## Data supplied
==============================
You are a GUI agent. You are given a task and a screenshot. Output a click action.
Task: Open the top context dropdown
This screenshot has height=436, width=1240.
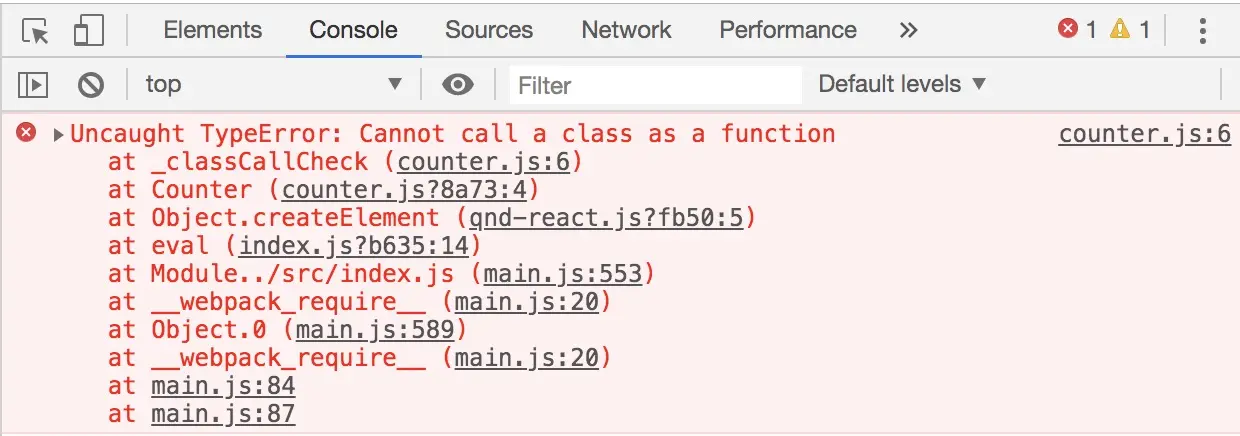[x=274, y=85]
==============================
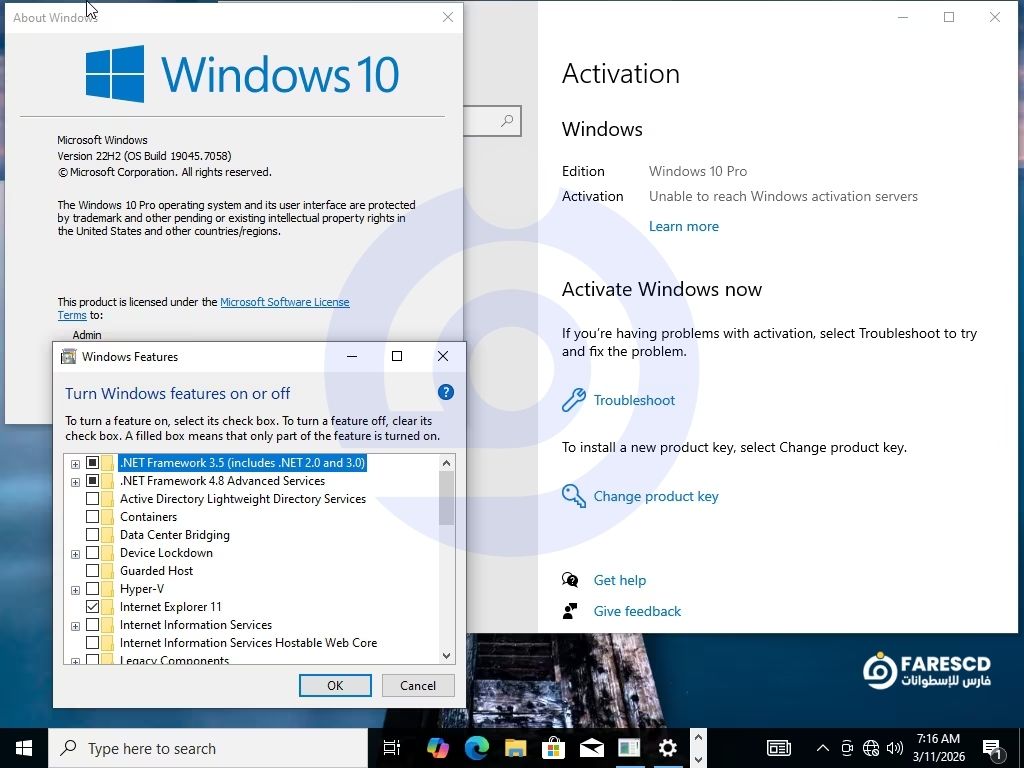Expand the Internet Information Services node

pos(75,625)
==============================
## Required work
Put everything from the line that contains "Expand the Internet Information Services node" down to the line that contains "pos(75,625)", both included, into a Markdown table with the columns No. and Line, numbering each row and dropping blank lines. Leave the pictures out of the table.

## Complete answer
| No. | Line |
|---|---|
| 1 | Expand the Internet Information Services node |
| 2 | pos(75,625) |